NEXT Monday marks a major step forward in the government’s phased reopening, with cinemas, hairdressers, restaurants, cafes and pubs serving substantial meals, churches, swimming pools and many more businesses finally free to open their doors. Already, society is breathing a collective sigh of relief, with visits to private homes permitted, and also visits to nursing homes – though following very carefully managed protocols.
Yet, we are far from out of the woods. While businesses are eager to reestablish a stable financial footing, the shadow of Covid-19 is still very much with us.
The location information revealed in this edition of the Waterford News & Star shows just how omnipresent Covid-19 has been in our community – despite Waterford being one of the least effected counties in the country.
‘We all need the economy to rev back up. But it won’t be able to do so if we play Russian roulette with Covid-19.’
When you click online on the Health Protection Surveillance Centre’s electorial district statistics, the little red dots show just how close we’ve been to the Coronavirus. Our excellent behaviour throughout March, April and May has meant that we have successfully quashed it but it started here with very few cases and took hold rapidly.
This week, another case presented itself at University Hospital Waterford from our community. Hopefully, the vastly improved nature of our testing and contact tracing now means that this won’t materialise into further numbers in the days and weeks ahead.
But it would be foolhardy not to take cognisance of the fact that our guard is down and our vulnerability therefore heightened. Hugs are being shared widely – and understandably. We have been a very long time away from our loved ones, grandparents from their grandchildren, sons and daughters from their parents, couples and friends from each other. We yearn the support of physical contact, a hand hold, an embrace. We need to share food together, and spend time in each other’s company.

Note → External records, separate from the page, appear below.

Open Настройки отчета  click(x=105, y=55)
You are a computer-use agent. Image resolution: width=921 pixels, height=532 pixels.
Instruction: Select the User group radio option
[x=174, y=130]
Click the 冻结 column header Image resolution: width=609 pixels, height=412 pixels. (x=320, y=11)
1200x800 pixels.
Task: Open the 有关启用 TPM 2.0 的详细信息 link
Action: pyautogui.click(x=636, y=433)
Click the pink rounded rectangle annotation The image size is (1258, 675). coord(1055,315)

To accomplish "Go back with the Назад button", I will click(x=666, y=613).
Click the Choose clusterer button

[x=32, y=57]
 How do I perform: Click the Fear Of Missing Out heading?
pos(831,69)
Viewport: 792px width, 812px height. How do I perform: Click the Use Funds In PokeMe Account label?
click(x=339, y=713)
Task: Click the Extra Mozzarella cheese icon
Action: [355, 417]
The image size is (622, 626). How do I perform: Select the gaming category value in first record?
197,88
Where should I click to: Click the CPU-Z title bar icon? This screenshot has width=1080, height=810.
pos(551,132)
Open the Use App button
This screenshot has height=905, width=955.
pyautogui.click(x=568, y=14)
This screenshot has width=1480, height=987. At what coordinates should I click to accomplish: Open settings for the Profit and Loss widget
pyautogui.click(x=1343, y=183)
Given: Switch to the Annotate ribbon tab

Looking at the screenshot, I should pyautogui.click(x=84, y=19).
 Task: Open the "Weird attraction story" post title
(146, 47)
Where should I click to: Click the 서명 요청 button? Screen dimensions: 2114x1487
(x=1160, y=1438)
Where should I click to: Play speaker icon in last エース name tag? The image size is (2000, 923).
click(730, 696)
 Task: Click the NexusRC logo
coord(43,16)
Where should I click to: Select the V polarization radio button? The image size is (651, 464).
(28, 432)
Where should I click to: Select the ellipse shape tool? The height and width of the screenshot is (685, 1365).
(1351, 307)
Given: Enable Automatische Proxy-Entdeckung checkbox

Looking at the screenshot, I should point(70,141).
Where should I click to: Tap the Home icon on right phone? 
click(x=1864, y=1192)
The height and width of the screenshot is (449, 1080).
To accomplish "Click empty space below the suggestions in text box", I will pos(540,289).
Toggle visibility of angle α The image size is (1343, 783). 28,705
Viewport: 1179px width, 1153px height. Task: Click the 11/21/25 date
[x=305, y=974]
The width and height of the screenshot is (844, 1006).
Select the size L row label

But we must recognise that we are making a choice each time we play loose with the guidelines, and we may inadvertently be putting ourselves or someone we love at risk.
Coronavirus started at the turn of the New Year in faraway China – within two short months it was in Ireland and as of Monday there have been 1,717 Covid-19 related deaths in our country.
We all need to take personal responsibility for our actions at this stage. If we visit a playground with our children, can we follow the guidelines? If we visit a house, will we be keeping to the numbers allowed? Are we maintaining social distancing?
If we go into a shop, how many of us are wearing a face mask?
There are reasons for the government’s guidelines, and they are not suggested on an a la carte basis.
We all need the economy to rev back up. But it won’t be able to do so if we play Russian roulette with Covid-19.